24 March 2004 – The owner of the Hartlepool yard that wants to break up the US government's "ghost ships" is considering dismantling some overseas, after the work was delayed by environmental protests. The 'ghost' ship Caloosahatchee at Hartlepool in November 2003

The news emerged as Peter Mandelson, the former Cabinet minister, launched a campaign backed by Greenpeace and the GMB union for a coherent British policy on how to dispose of old ships.

The campaign looks likely to result in a new national strategy, backed by government, for the shipbreaking industry later this year.

Able UK won a £10.6m deal last year to dismantle 13 ships for the US Maritime administration. However, the contract was suspended in November after challenges from environmental campaigners led by Friends of the Earth.

Peter Stephenson, the managing director of Able UK, said 20 to 30 companies in Europe and the Far East had since offered to carry out the work.

He had turned them all down: "These companies wanted to sell them to India, Turkey and China. But it goes against our policy and against the contract."

Mr Stephenson said he was was now looking at two yards outside the UK where Able could potentially carry out some of the work. He said: "We have lost confidence [in the British system]. We are looking at two facilities outside Britain. We have got to do a contingency plan. I am making sure that we are not caught again."

Able UK is now footing a £300,000-a-week bill to maintain four ships that have already arrived at its Hartlepool yard.

Mr Stephenson said that a planning application to allow the work to be carried out had to wait until an environmental assessment was filed.

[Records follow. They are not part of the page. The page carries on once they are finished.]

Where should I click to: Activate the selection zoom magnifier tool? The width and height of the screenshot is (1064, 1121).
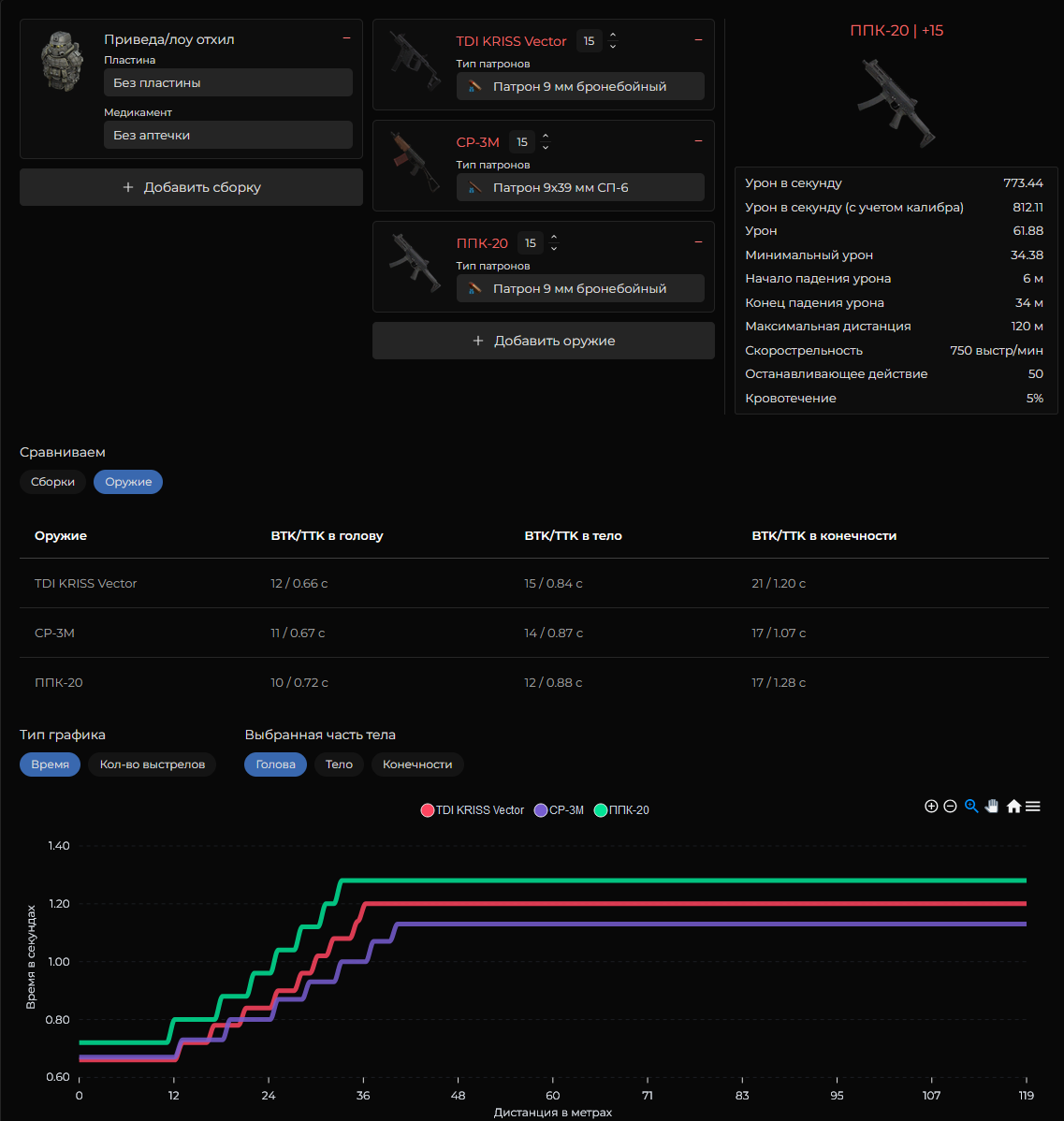click(971, 807)
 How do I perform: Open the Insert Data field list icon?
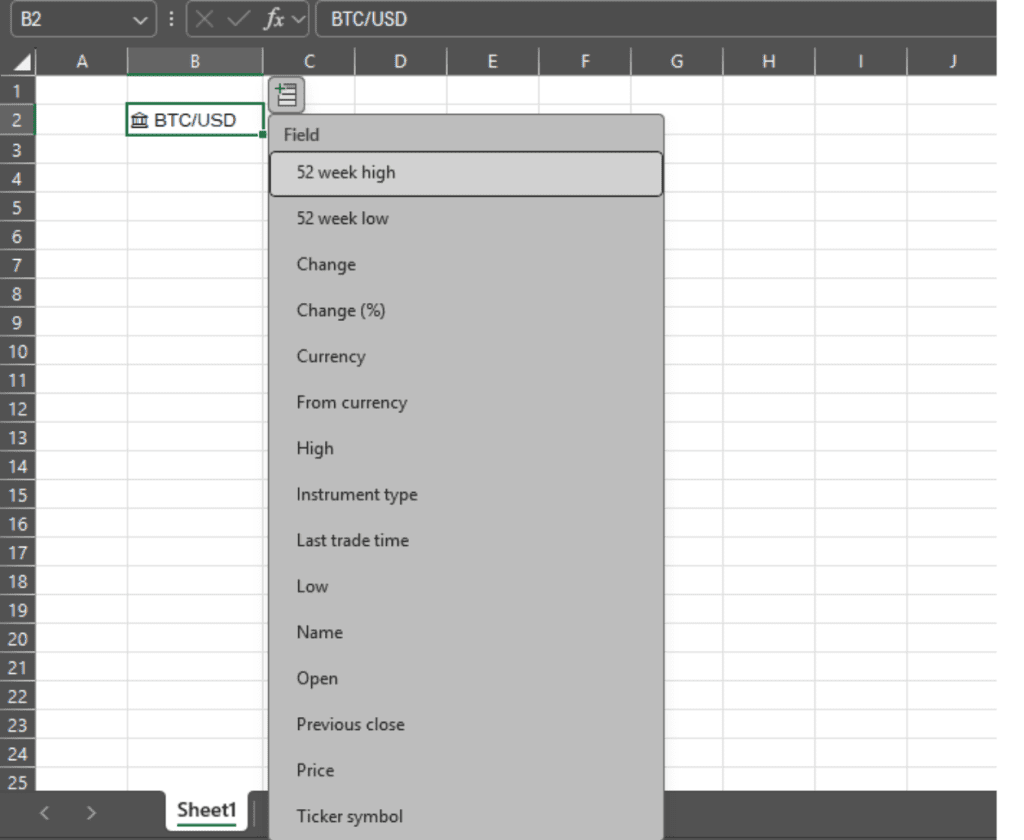coord(286,92)
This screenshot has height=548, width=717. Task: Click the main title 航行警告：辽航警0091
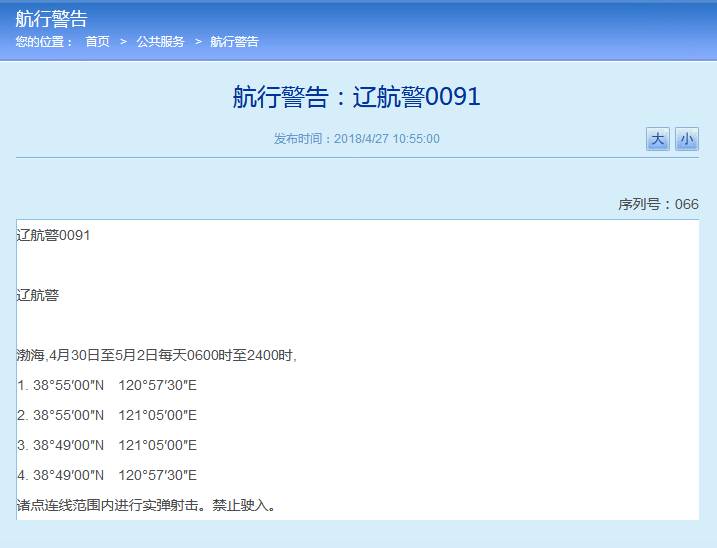[x=357, y=97]
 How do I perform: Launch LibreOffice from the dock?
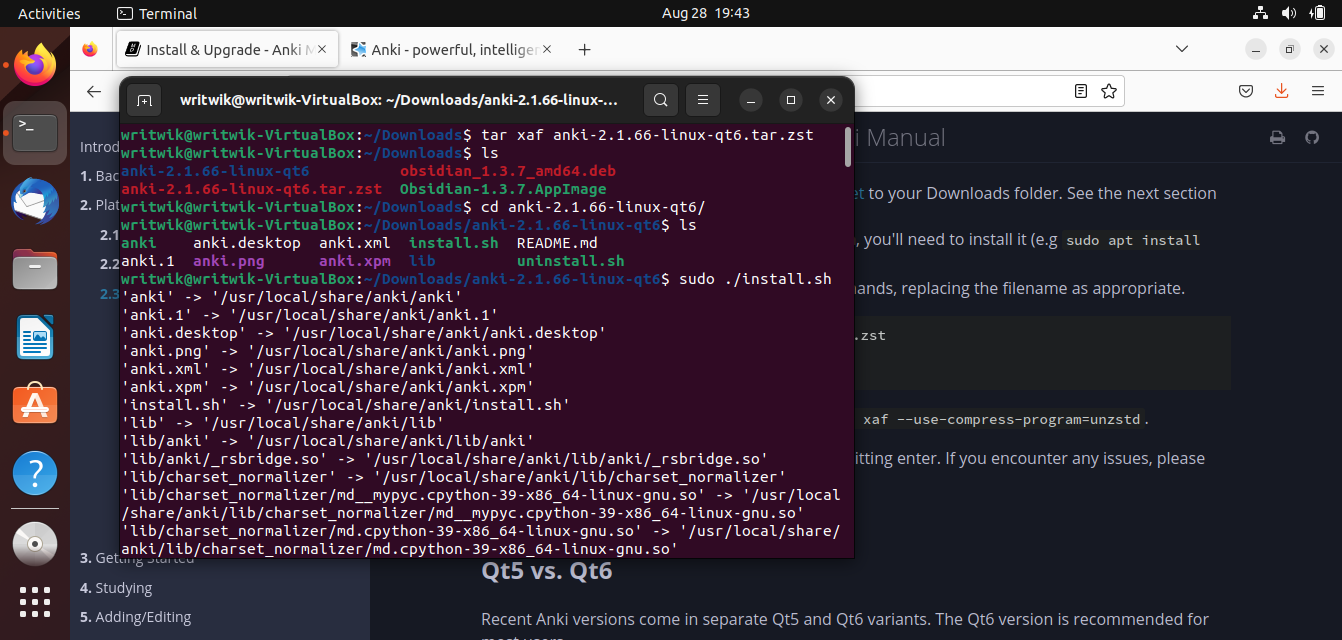click(x=34, y=337)
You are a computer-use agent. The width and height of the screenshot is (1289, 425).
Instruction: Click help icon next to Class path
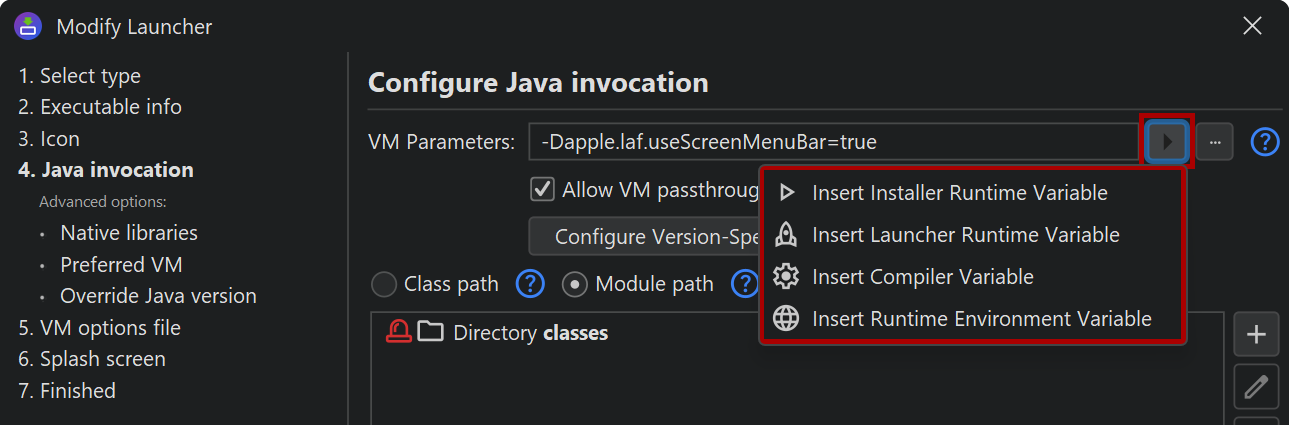point(530,284)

This means that work will not be able to start on the four vessels before September - two months later than hoped. The other nine ships will not now arrive until next year - six months later than planned.

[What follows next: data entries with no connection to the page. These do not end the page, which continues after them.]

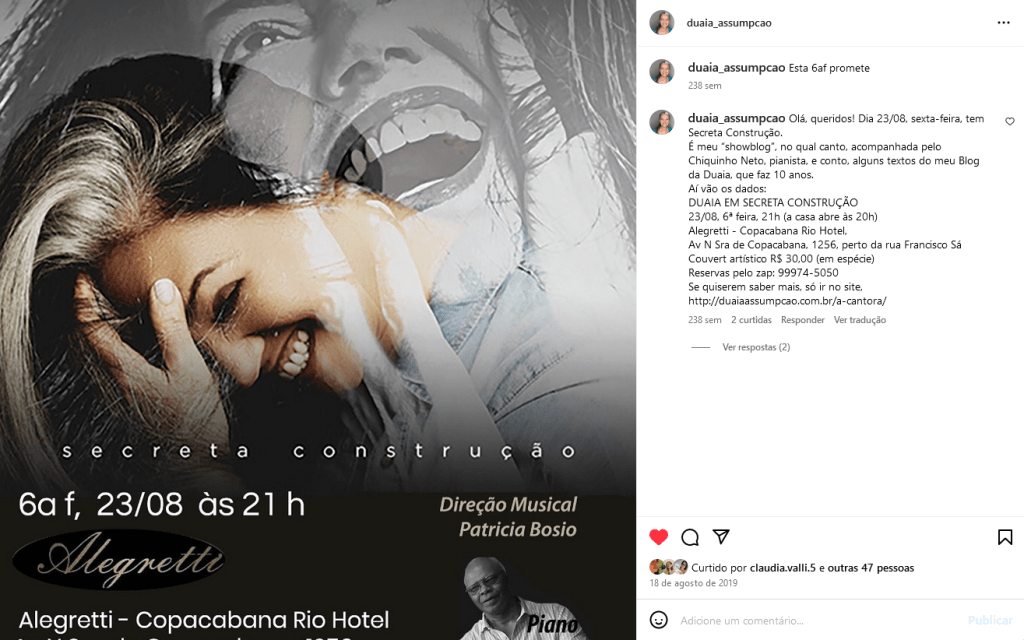Open duaia_assumpcao username in header
This screenshot has height=640, width=1024.
click(729, 23)
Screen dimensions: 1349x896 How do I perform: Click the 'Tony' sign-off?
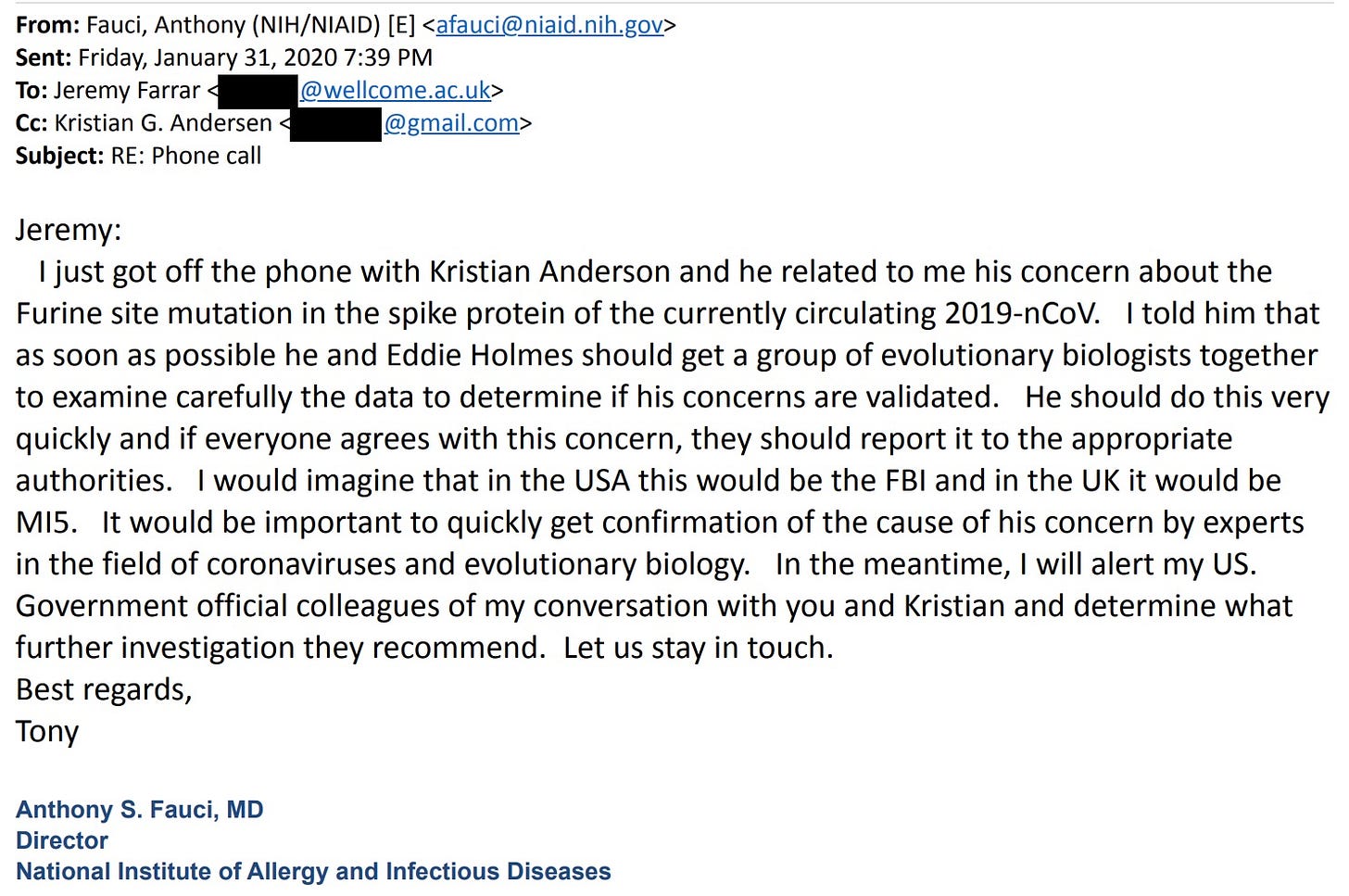click(x=47, y=732)
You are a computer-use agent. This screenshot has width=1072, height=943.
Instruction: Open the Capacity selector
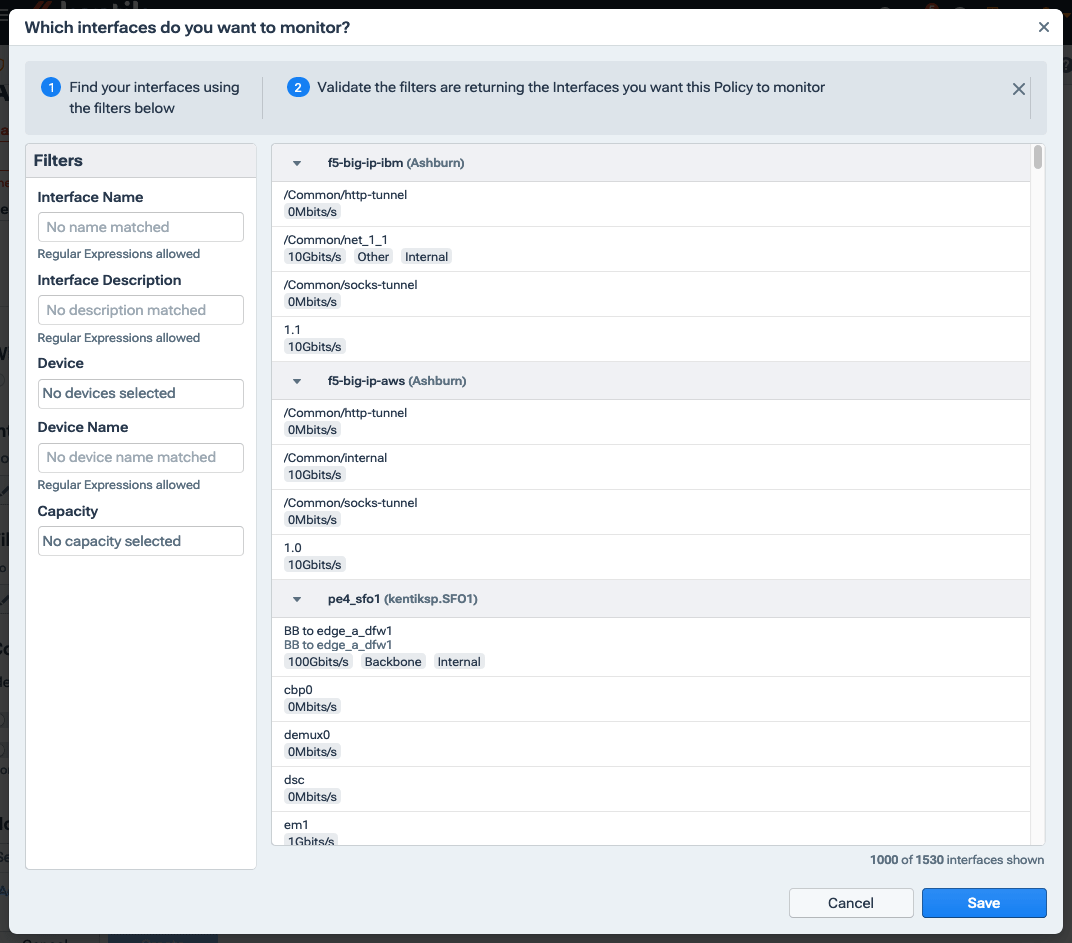[x=140, y=540]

Able employs 50 staff at the yard - it had hoped to have 200 working on the ships. Mr Stephenson said their prospects were looking "desperate".

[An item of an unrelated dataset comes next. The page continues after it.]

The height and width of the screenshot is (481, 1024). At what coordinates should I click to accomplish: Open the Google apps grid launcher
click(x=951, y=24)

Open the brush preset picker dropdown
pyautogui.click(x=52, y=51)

He said: "We are trying to pick up some alternative work but it is proving very hard. We are trying to balance our books."

Mr Mandelson, MP for Hartlepool, yesterday said that government-owned ships should be "entirely recycled in the EU". He said: "We have a moral obligation to find a properly controlled and regulated alternative for breaking up these ships."

Ministers should also encourage other British ship owners to break up their ships in European Union countries. He pointed to two Royal Navy vessels that were sold to a German contractor three years ago. They were intended to be broken up in Turkey but ended up being scrapped on an Indian beach.

He said: "The British government has to be extremely alert to what happens to these ships once they leave their custody and their responsibility. They have got to introduce very stringent conditions about how they are disposed of."

The GMB said that it would not be advocating the campaign if it felt there was a safety risk to its members.

A spokesman for the Department of Environment said: "We can see a need for a national strategy to deal with the scrapping of ships. One is being worked on and later in the year will be announced."